With the advent of the internet, millions of articles, videos, music, news posts, and other forms of data are stored in hundreds of thousands of databases daily. However, a vast majority of this data is unlabeled and uncategorized, making it incredibly difficult for people to access the vast offerings of the internet. While humans can categorize most of this information in minutes, the sheer volume makes it nearly impossible for humans alone to manage.
In recent years, there has been a revolution in deep learning and NLP techniques for analyzing text data. From RNNs to GPT-3 to transformers, numerous models are now available that can successfully label a corpus of text. One area of interest is improving text classification by changing how we present text data to models. Instead of merely tokenizing words or using simple equations like TF-IDF, we can use deep learning models to transform text into embeddings—learned representations of text that better capture context. This investigation aims to evaluate the improvement in text classification using word and sentence embeddings derived from the BERT model.
The dataset used for this model is the 20 Newsgroups dataset created by Ken Lang. It contains 18,846 articles split into twenty distinct newsgroup categories, which can be grouped into six main categories: Computers, Recreation, Religion, For Sale, Science, and Politics. The articles vary in length, from short posts of a few sentences to longer pieces of up to 30-40 sentences.
A significant portion of the processing time is spent on the lengthy preprocessing required to prepare the word and sentence embeddings. First, each article is converted into individual sentences and words using Spacy’s pipeline. Each sentence is then tokenized into individual words, with special tokens added, converting the tokens to their corresponding BERT IDs, and truncating or padding them to ensure uniform length.

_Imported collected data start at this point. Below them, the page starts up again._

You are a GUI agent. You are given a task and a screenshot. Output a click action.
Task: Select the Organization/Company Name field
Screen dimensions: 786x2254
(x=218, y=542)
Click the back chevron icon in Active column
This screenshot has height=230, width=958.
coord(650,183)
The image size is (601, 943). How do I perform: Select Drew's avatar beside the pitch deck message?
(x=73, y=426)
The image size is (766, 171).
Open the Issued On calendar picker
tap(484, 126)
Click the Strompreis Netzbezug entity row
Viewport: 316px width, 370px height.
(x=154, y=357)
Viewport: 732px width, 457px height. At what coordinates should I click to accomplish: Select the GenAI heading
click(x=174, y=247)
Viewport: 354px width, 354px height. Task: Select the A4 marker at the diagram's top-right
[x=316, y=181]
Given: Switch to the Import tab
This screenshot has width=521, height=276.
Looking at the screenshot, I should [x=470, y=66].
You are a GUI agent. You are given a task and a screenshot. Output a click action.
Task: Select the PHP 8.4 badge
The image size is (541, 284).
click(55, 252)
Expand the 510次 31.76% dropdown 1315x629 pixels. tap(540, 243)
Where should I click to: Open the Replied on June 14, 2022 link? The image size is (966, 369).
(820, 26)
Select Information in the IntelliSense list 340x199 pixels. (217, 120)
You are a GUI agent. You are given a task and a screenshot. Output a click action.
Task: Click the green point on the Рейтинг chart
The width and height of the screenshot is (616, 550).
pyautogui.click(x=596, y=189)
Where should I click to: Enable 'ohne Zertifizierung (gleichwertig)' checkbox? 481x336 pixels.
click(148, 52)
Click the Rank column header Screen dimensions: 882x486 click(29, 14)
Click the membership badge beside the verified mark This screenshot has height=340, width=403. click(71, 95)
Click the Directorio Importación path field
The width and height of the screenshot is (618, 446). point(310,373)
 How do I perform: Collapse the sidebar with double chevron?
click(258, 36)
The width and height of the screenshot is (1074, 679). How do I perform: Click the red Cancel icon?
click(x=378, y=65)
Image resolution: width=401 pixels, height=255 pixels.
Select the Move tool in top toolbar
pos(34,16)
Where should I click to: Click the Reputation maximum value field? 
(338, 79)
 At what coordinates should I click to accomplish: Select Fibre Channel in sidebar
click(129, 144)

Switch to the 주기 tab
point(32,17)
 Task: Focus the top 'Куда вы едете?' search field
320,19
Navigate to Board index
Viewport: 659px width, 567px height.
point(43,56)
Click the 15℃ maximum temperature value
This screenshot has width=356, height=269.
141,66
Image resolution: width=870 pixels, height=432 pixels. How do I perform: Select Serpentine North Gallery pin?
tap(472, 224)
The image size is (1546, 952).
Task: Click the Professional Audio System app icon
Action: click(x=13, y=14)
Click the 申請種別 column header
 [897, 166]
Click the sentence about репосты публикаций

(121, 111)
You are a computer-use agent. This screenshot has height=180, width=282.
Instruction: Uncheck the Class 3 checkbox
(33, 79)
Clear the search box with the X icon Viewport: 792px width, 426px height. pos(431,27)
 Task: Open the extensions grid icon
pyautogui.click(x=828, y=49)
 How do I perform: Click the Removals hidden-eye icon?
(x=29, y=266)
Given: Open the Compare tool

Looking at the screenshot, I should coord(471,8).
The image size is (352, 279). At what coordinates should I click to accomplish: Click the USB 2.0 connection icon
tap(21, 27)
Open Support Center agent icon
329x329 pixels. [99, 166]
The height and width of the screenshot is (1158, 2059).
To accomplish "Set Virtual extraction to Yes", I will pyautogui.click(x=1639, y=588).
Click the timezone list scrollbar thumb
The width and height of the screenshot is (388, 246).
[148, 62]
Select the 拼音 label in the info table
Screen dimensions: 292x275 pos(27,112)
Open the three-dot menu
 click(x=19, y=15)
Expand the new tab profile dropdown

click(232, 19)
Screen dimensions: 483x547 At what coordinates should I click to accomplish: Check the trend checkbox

Using the pre-trained BERT model, we insert the BERT IDs and attention mask vectors for each sentence, outputting the hidden states of the model's 12 hidden layers. For word embeddings, the last four hidden layers are summed together. These embeddings are then averaged by sentence to produce sentence embeddings.
The model employs a Recurrent Neural Network (RNN) layer as its foundation, with slight variations between the sentence and word models. The BERT sentence model takes a specific input shape to capture the necessary contextual information. The output passes through two ReLU layers, reducing the values to twenty nodes using a softmax function for classification.
The loss function comprises two cross-entropy functions to optimize different aspects of prediction. One focuses on predicting the correct general category, while the other penalizes the model for failing to accurately classify specific newsgroup topics.
The model achieved a 94% accuracy for general categories. However, when attempting to classify more specific topics, results were less satisfactory. Training on 18,000 news articles took over two days, which is significantly longer than traditional machine learning algorithms like Naive Bayes, which can achieve similar accuracy in a fraction of the time. Nevertheless, the model showed better accuracy on external datasets, suggesting avenues for further research.
This project demonstrates the potential of using BERT for news categorization, highlighting both its strengths and areas for improvement. Further research could explore optimizations in preprocessing, model architecture, and training efficiency.